Money can buy happiness, but only if it is given away in charity or spent buying things for others, according to a new study.
The study, by researchers at the University of British Columbia, looked at a sample of more than 630 people, more than half of whom were women.
The researchers asked participants to rate their general happiness; report their annual income; and provide a breakdown of their monthly spending, including bills, gifts for themselves, gifts for others and donations to charity.
"We wanted to test our theory that how people spend their money is at least as important as how much money they earn," said Elizabeth Dunn, co-author of the study published in the latest issue of the journal Science.
"Regardless of how much income each person made," said Dunn. "Those who spent money on others reported greater happiness, while those who spent more on themselves did not."

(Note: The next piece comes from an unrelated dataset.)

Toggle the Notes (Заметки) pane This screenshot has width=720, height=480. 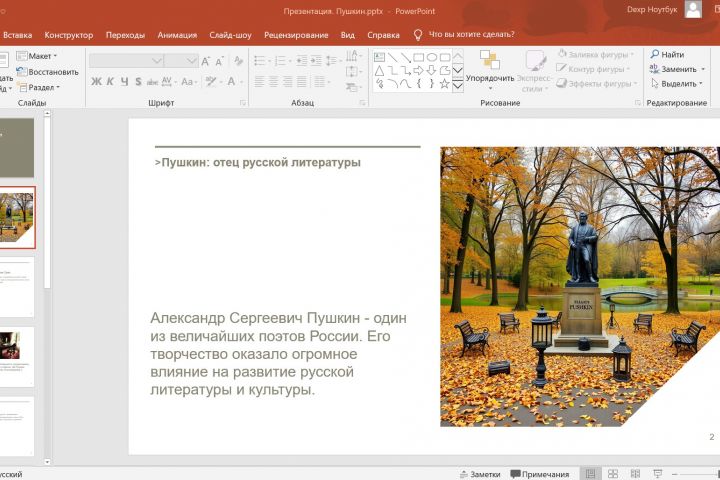pyautogui.click(x=479, y=474)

The study also measured the happiness levels of employees at a firm in Boston before and after they received their profit-sharing bonus, which ranged between $3,000 and $8,000.
What affected the employees' happiness was not so much the size of the bonus but how they spent it, Dunn said.
The employees who devoted more of their bonus on gifts for others or towards charity consistently reported greater benefits than employees who simply spent money on their own needs.
In another experiment, the researchers gave participants a $5 or a $20 bill, asking them to spend the money by 5 p.m. that day. Half the participants were instructed to spend the money on self, and half were assigned to spend on others.
Participants who spent the windfall on others reported feeling happier at the end of the day than those who spent the money on themselves.
"These findings suggest that very minor alterations in spending allocations - as little as $5 - may be enough to produce real gains in happiness on a given day," Dunn said.